Leone met en place une structure de production plus solide en s’associant au producteur Alberto Grimaldi, tandis que le succès du premier film lui assure un budget plus confortable. Il décide aussi de reprendre certains facteurs de la réussite de Pour une poignée de dollars, à commencer par ses têtes d’affiches Clint Eastwood et Gian Maria Volonté. Sergio Leone poursuit sa lecture à la fois réaliste, stylisée et personnelle de l’Ouest américain dans Et pour quelques dollars de plus. Après la notion de zone de non-droit de la frontière présent dans Pour une poignée de dollars et avant la barbarie de la guerre de Sécession dans Le Bon, la brute et le truand (1966),  Leone observe cette fois la figure du chasseur de prime. Dans un Ouest sauvage où règne la loi du plus fort, les chasseurs de prime apparaissent comme un mal nécessaire pour éradiquer les malfrats les plus impitoyables. Ce sont pourtant des personnalités ambiguës du fait de leur intérêt pécunier supérieur à leur volonté de rendre la justice. Leone introduit d’ailleurs ses deux héros occupant la profession sous le jour le plus froid et intimidant.

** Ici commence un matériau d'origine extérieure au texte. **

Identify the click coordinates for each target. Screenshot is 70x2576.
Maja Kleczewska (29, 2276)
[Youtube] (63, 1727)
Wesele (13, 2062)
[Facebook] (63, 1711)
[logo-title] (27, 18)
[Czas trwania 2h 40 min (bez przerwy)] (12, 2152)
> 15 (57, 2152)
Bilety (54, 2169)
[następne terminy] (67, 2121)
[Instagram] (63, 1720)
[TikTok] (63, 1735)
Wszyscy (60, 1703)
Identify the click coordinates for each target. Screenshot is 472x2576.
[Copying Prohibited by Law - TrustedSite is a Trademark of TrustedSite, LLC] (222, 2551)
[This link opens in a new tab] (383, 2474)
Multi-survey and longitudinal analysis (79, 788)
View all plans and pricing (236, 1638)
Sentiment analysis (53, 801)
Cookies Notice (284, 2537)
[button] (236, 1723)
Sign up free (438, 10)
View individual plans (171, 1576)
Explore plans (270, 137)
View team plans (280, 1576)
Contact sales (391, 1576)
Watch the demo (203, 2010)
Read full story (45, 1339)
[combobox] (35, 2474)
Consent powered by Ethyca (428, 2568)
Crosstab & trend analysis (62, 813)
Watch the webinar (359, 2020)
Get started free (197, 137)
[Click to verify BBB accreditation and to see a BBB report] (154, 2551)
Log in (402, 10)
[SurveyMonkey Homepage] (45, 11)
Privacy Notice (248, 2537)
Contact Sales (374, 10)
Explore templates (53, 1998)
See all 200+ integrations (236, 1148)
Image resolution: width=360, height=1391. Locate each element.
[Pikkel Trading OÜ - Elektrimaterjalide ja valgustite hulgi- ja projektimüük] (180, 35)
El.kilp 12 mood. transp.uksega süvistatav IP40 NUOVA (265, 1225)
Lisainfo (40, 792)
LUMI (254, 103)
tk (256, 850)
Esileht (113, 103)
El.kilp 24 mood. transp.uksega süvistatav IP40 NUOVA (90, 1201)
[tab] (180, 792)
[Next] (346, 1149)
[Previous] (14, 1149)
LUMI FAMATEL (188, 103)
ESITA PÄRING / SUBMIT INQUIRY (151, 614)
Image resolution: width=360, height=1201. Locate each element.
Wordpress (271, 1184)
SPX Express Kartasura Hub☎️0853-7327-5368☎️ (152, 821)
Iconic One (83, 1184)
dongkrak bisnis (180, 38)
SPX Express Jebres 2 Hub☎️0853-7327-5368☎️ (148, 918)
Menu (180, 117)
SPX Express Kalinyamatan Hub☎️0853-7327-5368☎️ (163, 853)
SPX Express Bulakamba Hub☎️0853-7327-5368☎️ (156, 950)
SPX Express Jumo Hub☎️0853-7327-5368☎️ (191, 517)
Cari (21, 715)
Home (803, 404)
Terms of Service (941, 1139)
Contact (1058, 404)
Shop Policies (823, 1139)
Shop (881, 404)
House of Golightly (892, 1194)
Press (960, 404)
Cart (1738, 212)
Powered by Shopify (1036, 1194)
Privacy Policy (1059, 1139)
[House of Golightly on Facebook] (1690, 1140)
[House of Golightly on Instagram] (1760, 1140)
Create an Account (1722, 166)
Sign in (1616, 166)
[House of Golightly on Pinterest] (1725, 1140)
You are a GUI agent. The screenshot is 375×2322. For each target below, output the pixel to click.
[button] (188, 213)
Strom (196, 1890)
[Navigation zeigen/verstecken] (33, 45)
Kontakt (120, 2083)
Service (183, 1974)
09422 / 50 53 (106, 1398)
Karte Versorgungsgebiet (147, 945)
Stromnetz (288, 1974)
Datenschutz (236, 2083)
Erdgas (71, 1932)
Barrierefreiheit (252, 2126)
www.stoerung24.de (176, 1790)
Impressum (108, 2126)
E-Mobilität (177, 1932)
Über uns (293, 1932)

D’un côté le colonel Mortimer (Lee Van Cleef), froid, intelligent et rigoureux qui va abattre une proie avec méthode lors d’une séquence magistrale. De l’autre le Manchot (Clint Eastwood), rusé et provocateur qui va faire montre d’une science certaine du bon mot (« Qu’est-ce qu’on jouait ? », « Ta peau ») et d’un sang-froid à tout épreuve pour éliminer quatre cibles lucratives. Tout deux apparaissent comme des professionnels presque robotiques, quand toute la flamboyance ira du côté du cruel Indio (Gian Maria Volonté). Le panache est presque du côté du vrai monstre qu’est Indio qui à l’efficacité des chasseurs de prime oppose une ivresse exaltée et opiacée dans ses mises à mort. Sergio Leone ne s’y trompe pas en mettant en scène un duel théâtral et perdu d’avance pour le malheureux adversaire d’Indio, porté par l’emphase quasi religieuse du score d’Ennio Morricone.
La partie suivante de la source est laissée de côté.